● EXERCISE
From the line containing "Task: Focus the City input box" down to the line containing "Select the On click trigger label" in the records below, reproduce every line exactly, ends included, and omit all others.

Dataset entries:
------------------------------------------------
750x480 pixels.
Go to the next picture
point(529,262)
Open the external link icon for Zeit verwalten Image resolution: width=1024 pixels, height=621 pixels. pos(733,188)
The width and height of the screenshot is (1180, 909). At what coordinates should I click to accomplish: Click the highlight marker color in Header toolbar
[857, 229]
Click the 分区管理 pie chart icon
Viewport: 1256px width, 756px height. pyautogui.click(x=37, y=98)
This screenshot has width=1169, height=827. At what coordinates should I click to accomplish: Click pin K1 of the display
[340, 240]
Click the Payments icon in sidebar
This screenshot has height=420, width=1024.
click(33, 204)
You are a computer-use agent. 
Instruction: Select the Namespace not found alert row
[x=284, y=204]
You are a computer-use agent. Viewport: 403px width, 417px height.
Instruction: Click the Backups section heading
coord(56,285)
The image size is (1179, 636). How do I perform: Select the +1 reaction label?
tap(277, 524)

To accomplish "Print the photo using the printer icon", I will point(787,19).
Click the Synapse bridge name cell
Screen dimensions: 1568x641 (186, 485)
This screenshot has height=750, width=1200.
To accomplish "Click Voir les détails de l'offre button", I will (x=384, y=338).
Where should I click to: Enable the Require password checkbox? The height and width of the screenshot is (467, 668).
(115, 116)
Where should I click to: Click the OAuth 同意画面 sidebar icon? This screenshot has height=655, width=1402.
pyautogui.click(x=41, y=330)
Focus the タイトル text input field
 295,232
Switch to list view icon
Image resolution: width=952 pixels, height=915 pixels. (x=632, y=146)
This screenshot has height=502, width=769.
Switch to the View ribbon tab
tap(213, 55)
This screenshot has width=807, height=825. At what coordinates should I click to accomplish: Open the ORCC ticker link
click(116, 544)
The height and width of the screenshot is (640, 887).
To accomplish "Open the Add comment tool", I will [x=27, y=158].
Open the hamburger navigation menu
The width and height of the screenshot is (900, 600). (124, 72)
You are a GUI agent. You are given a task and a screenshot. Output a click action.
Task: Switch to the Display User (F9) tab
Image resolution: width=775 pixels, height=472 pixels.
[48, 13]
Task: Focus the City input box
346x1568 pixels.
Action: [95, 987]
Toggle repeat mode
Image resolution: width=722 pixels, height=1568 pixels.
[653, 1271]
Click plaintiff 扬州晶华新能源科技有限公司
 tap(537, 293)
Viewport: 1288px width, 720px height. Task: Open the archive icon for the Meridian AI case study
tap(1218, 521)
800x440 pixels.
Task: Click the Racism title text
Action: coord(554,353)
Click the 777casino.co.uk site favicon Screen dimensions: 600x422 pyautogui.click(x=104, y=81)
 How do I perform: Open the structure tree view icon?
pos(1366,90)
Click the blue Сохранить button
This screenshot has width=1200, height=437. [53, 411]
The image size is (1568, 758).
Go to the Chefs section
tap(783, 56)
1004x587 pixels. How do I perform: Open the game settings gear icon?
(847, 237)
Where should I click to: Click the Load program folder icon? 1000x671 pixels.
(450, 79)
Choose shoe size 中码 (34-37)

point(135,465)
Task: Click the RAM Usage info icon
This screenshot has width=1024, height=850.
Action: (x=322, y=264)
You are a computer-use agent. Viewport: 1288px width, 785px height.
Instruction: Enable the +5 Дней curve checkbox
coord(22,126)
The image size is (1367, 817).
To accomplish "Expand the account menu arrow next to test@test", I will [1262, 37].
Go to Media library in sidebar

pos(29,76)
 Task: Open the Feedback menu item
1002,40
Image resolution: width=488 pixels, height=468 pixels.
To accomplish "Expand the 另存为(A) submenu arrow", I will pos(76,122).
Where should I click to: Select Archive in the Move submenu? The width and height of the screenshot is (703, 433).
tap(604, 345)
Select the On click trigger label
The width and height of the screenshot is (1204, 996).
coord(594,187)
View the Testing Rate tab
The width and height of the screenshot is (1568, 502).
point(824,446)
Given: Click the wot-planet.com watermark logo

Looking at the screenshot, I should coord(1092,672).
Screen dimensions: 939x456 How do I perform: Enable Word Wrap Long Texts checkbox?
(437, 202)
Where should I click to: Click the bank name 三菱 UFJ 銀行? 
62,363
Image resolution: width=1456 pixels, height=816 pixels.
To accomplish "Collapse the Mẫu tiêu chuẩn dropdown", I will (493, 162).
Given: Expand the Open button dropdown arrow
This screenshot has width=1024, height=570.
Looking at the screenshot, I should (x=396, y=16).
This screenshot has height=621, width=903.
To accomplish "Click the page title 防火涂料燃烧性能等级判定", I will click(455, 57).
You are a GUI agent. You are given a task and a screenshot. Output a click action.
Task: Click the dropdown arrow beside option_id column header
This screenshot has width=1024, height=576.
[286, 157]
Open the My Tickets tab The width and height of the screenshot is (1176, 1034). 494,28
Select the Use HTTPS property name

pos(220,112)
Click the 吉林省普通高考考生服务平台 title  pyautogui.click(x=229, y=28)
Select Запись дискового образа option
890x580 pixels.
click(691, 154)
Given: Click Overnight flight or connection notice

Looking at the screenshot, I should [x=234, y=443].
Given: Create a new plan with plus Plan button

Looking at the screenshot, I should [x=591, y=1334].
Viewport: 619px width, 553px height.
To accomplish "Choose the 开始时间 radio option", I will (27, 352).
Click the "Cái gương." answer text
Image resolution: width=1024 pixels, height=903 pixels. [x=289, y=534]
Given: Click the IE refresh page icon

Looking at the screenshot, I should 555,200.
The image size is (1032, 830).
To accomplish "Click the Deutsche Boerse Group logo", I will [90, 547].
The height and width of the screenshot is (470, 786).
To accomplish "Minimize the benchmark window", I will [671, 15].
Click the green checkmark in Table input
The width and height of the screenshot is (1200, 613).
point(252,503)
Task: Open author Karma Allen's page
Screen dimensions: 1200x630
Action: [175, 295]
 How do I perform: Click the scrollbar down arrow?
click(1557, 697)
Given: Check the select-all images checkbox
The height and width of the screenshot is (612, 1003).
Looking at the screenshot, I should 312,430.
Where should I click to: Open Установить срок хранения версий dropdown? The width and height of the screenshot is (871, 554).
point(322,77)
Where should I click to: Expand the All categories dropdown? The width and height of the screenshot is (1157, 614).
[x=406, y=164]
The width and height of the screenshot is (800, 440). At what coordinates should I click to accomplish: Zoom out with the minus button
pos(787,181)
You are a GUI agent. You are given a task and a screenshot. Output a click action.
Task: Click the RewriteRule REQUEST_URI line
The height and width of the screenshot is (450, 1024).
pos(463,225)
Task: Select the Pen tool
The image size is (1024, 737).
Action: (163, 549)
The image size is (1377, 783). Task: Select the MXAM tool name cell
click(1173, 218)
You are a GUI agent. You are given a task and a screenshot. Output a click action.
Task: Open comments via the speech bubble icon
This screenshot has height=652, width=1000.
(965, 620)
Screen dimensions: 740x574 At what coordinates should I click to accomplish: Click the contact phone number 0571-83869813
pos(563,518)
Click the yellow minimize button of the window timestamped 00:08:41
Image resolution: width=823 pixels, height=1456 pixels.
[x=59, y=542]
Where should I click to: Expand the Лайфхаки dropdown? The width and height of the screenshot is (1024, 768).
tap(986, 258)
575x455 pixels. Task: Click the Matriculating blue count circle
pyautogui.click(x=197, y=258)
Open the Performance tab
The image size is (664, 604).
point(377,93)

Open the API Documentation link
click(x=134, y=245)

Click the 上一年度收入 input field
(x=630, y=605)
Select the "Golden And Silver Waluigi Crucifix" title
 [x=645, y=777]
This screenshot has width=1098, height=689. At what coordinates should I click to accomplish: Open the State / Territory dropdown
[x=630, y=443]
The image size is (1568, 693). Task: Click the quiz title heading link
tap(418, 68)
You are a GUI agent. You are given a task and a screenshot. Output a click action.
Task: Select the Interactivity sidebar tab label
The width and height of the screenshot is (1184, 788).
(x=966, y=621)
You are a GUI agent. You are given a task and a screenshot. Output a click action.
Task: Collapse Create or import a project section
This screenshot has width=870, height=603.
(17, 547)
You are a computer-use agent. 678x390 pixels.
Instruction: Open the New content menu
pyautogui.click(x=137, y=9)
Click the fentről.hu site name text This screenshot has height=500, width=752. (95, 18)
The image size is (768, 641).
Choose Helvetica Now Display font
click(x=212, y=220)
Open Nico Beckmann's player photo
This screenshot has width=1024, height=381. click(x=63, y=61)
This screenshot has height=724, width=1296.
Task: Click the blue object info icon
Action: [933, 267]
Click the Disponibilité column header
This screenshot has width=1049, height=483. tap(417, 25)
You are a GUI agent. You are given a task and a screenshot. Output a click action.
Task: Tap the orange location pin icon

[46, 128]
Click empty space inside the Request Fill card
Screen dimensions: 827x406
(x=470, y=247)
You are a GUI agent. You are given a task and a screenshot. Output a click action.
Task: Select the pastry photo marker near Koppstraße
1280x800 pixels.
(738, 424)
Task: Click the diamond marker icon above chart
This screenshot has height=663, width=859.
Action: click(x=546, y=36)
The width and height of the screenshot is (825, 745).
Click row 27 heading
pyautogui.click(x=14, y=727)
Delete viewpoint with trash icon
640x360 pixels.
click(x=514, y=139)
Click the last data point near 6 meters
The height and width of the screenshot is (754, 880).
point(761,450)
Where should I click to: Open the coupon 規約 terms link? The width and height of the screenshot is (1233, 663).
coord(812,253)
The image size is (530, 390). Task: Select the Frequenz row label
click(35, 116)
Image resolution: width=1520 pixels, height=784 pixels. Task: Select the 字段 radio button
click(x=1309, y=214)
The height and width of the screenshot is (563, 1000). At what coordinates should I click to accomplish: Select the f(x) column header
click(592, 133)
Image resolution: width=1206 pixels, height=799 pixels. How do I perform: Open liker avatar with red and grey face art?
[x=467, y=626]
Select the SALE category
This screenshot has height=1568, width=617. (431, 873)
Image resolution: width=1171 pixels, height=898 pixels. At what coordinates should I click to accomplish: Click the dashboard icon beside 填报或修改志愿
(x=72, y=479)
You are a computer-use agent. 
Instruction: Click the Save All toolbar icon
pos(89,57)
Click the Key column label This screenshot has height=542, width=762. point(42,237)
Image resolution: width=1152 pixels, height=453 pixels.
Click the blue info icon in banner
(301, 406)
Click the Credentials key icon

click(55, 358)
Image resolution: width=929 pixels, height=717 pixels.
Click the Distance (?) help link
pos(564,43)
------------------------------------------------
● EXERCISE ANSWER
Task: Focus the City input box
346x1568 pixels.
Action: [95, 987]
Toggle repeat mode
Image resolution: width=722 pixels, height=1568 pixels.
[653, 1271]
Click plaintiff 扬州晶华新能源科技有限公司
 tap(537, 293)
Viewport: 1288px width, 720px height. Task: Open the archive icon for the Meridian AI case study
tap(1218, 521)
800x440 pixels.
Task: Click the Racism title text
Action: coord(554,353)
Click the 777casino.co.uk site favicon Screen dimensions: 600x422 pyautogui.click(x=104, y=81)
 How do I perform: Open the structure tree view icon?
pos(1366,90)
Click the blue Сохранить button
This screenshot has width=1200, height=437. [53, 411]
The image size is (1568, 758).
Go to the Chefs section
tap(783, 56)
1004x587 pixels. How do I perform: Open the game settings gear icon?
(847, 237)
Where should I click to: Click the Load program folder icon? 1000x671 pixels.
(450, 79)
Choose shoe size 中码 (34-37)

point(135,465)
Task: Click the RAM Usage info icon
This screenshot has width=1024, height=850.
Action: (x=322, y=264)
You are a computer-use agent. Viewport: 1288px width, 785px height.
Instruction: Enable the +5 Дней curve checkbox
coord(22,126)
The image size is (1367, 817).
To accomplish "Expand the account menu arrow next to test@test", I will [1262, 37].
Go to Media library in sidebar

pos(29,76)
 Task: Open the Feedback menu item
1002,40
Image resolution: width=488 pixels, height=468 pixels.
To accomplish "Expand the 另存为(A) submenu arrow", I will pos(76,122).
Where should I click to: Select Archive in the Move submenu? The width and height of the screenshot is (703, 433).
tap(604, 345)
Select the On click trigger label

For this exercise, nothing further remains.